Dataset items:
⁂
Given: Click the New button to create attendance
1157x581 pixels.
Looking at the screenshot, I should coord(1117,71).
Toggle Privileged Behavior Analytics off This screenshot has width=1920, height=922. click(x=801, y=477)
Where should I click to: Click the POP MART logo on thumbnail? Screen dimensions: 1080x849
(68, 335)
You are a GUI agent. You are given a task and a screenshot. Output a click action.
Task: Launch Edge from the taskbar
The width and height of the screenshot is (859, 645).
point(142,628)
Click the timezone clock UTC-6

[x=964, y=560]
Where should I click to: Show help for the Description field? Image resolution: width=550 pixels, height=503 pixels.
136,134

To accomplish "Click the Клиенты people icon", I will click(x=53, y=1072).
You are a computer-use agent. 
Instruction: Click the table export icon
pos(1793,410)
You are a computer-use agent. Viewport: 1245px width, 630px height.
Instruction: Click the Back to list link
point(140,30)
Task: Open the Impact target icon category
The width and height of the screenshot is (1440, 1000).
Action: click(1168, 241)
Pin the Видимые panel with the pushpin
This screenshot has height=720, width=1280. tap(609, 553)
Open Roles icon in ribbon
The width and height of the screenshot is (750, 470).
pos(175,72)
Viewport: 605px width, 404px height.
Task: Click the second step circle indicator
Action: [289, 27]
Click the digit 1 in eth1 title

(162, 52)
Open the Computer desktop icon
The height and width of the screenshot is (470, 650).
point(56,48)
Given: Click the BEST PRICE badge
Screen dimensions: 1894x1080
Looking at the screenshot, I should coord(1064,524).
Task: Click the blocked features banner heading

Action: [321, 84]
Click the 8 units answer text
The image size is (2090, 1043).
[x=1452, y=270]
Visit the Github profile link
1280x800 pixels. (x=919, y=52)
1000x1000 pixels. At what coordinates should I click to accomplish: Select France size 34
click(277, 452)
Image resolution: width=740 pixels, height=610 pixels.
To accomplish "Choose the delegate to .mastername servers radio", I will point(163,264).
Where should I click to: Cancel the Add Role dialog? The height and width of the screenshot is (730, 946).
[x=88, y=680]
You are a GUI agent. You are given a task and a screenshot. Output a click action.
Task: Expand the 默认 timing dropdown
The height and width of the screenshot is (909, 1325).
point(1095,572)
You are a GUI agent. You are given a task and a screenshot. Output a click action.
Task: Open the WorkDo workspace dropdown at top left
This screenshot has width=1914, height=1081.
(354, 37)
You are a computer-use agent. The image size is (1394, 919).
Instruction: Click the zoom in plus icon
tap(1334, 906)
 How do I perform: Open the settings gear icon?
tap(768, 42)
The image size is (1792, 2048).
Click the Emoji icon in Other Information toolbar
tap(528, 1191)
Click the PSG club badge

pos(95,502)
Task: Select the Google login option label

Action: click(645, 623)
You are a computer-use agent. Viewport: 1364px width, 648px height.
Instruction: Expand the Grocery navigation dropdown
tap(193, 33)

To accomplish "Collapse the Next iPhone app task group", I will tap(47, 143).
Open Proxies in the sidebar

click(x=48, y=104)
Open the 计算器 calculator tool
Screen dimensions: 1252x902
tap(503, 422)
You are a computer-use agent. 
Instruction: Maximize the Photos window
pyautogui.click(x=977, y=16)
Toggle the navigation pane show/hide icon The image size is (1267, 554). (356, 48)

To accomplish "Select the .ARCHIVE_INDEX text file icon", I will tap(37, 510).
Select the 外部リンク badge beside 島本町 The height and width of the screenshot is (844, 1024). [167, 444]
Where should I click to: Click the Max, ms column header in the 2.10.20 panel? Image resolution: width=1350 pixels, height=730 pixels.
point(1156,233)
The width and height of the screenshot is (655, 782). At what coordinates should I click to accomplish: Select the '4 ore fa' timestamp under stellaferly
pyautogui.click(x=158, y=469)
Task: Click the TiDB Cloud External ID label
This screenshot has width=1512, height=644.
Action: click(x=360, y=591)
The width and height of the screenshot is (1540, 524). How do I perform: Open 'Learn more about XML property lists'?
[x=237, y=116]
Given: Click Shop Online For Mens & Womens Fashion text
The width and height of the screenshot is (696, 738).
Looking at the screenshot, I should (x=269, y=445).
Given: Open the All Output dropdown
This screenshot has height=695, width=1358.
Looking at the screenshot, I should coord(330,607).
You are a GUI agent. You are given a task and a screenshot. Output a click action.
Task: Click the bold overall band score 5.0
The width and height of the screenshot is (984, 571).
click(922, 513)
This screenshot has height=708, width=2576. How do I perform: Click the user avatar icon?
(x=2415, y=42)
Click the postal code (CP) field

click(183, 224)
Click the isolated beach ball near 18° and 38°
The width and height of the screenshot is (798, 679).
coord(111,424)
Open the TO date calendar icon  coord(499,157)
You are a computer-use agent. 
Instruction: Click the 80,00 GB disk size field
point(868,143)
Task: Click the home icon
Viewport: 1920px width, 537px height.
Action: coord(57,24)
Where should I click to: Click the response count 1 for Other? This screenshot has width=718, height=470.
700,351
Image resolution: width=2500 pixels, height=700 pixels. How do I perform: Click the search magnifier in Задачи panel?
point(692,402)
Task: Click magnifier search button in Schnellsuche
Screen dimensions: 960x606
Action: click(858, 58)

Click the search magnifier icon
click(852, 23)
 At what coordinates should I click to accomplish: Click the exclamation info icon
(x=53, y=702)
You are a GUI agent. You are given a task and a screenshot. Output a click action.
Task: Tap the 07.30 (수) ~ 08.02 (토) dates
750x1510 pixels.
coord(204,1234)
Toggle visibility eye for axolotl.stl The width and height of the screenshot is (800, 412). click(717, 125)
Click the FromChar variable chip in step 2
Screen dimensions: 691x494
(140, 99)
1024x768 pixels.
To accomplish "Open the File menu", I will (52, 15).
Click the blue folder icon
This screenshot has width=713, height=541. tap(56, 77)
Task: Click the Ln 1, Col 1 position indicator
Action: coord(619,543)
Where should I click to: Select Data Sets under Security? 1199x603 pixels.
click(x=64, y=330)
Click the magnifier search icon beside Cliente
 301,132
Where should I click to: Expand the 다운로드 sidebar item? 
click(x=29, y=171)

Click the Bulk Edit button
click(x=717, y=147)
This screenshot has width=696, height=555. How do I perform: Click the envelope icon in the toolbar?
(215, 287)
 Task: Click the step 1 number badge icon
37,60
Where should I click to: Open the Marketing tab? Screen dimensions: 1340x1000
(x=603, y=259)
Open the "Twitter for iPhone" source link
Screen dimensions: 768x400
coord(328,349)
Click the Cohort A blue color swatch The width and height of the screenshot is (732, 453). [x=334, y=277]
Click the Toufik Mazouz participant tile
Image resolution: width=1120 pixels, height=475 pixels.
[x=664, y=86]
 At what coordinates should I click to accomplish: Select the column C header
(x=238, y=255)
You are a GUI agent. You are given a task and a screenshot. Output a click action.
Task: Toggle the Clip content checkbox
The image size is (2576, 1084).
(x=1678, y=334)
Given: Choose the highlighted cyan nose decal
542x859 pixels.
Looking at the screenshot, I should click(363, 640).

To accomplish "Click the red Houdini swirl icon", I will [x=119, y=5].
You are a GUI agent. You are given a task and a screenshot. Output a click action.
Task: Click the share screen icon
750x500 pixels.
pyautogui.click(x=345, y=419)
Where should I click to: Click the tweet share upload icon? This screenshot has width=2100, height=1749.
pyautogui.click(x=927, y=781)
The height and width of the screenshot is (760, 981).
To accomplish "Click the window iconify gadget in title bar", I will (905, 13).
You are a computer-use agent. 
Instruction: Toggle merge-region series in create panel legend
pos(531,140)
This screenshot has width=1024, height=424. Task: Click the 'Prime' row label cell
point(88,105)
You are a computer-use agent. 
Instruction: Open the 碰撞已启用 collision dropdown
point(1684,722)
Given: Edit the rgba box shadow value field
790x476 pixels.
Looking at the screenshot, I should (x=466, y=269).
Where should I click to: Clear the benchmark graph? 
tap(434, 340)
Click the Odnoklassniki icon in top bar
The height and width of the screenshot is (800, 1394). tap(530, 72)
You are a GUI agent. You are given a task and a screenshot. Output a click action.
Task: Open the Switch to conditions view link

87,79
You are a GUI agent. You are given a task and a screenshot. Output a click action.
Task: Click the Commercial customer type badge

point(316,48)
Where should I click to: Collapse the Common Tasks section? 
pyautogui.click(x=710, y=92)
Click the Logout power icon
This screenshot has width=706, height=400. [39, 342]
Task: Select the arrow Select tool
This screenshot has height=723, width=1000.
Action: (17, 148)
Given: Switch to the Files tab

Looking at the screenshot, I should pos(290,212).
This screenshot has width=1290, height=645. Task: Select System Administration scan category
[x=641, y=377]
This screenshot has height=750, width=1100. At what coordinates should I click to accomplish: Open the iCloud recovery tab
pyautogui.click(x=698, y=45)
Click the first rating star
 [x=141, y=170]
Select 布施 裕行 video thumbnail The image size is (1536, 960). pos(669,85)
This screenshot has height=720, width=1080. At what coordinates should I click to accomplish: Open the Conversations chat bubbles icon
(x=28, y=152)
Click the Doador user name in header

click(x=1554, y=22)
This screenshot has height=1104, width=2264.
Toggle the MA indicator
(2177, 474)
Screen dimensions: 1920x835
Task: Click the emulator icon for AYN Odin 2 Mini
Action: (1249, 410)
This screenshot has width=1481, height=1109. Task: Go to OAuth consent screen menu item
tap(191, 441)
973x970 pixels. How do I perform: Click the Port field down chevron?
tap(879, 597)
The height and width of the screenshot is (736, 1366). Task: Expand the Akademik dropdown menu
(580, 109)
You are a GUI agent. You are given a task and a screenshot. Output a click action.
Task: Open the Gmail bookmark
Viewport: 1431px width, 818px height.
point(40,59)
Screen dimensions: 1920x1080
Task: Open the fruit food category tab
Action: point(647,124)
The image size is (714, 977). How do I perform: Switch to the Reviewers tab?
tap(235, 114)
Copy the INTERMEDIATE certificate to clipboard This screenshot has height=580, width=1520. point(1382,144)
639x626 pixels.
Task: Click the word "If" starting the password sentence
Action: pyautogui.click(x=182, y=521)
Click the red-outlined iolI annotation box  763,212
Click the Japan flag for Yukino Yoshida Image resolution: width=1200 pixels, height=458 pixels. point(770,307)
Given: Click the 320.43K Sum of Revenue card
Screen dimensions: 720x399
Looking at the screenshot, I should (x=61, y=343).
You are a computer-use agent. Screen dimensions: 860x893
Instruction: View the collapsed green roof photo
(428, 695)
⁂
YOUR ASSIGNMENT – For every line in the data above that holds "iPhone", return the line itself.

EXERCISE RESULT –
To accomplish "Collapse the Next iPhone app task group", I will tap(47, 143).
Open the "Twitter for iPhone" source link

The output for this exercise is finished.